■ What to do ■
[1] In the article on Washington's lawsuit against Uber, how many days does the 2015 state law give companies to report data breaches?
[2] Retype the article on Washington's lawsuit against Uber between "Washington's attorney general" and "data are stolen.", inclusive.
[3] Write what comes next in the article on Washington's lawsuit against Uber, picking up after its final sentence.

■ Supplied text ■

■ ■ ■ ■ ■ ■ ■

Washington AG Sues Uber Over Handling Of Data Breach

Nov 28, 2017

Washington's attorney general is suing Uber over the company's handling of a data breach that affected nearly 11,000 drivers in the state.

Attorney General Bob Ferguson said the app-based car service violated state law by waiting more than a year to report the data theft, which the company disclosed on Nov. 21.

Under a 2015 state law, companies have 45 days to report data breaches to the attorney general's office and affected customers if certain types of data are stolen. 

"Uber completely failed to meet that basic, basic obligation," Ferguson said at a news conference Tuesday.

Ferguson said his lawsuit, filed Tuesday in King County Superior Court, could result in a multi-million dollar penalty for Uber. 

An Uber spokesman said in an email that the company takes the matter "very seriously" and is "happy to answer any questions regulators may have."

"We are committed to changing the way we do business, putting integrity at the core of every decision we make, and working hard to re-gain the trust of consumers," the spokesman said.

■ ■ ■ ■ ■ ■ ■

■ Exercise data ■
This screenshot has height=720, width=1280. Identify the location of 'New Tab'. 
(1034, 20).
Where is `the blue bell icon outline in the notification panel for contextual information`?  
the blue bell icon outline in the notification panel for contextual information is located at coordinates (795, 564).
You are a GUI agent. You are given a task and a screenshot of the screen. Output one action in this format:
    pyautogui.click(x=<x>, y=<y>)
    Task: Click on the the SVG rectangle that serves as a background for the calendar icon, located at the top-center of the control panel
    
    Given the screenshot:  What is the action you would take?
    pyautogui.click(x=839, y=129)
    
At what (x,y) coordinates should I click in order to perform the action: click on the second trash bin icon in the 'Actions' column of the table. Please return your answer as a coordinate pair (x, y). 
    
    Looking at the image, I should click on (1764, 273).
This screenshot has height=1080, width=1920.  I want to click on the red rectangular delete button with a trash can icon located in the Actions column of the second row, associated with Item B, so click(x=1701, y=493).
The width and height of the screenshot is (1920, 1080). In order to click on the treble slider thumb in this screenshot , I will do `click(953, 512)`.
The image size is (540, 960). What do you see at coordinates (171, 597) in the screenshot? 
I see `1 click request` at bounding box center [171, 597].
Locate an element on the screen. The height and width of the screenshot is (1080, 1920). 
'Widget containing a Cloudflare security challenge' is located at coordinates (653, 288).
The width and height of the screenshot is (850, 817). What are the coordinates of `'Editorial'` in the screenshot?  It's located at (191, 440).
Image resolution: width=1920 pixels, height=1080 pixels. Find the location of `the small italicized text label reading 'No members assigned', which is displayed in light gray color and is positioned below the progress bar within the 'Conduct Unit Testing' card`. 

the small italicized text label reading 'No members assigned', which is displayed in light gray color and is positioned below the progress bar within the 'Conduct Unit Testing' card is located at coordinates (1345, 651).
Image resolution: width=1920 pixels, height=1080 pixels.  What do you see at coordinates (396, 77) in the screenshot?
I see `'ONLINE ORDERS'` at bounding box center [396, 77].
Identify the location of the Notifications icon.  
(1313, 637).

■ ■ ■ ■ ■ ■ ■

■ Results by task ■
[1] 45 days

[2]
Washington's attorney general is suing Uber over the company's handling of a data breach that affected nearly 11,000 drivers in the state.

Attorney General Bob Ferguson said the app-based car service violated state law by waiting more than a year to report the data theft, which the company disclosed on Nov. 21.

Under a 2015 state law, companies have 45 days to report data breaches to the attorney general's office and affected customers if certain types of data are stolen.

[3]
Uber's chief executive said that, late last year, two hackers downloaded information on 57 million of the company's customers around the world and 600,000 of its drivers in the United States.

Only the information on drivers, which included their names and driver's license numbers, was significant enough to trigger Washington's reporting requirement, Ferguson said.

Uber CEO Dara Khosrowshahi said the company "obtained assurances that the downloaded information had been destroyed" and has implemented new security measures. 

Customer information downloaded by the hackers included names, email addresses, and mobile phone numbers, the company said.

Ferguson said such a breach does not require reporting under Washington's law. But he said his office could pursue more penalties if it's revealed that the theft of customer information was more serious.

Ferguson said his office learned of the data breach the same day Uber disclosed it to the public, 372 days after it occurred. 

“Our law is clear," he said. "When a data breach puts consumers at risk, businesses must inform them. That’s fair."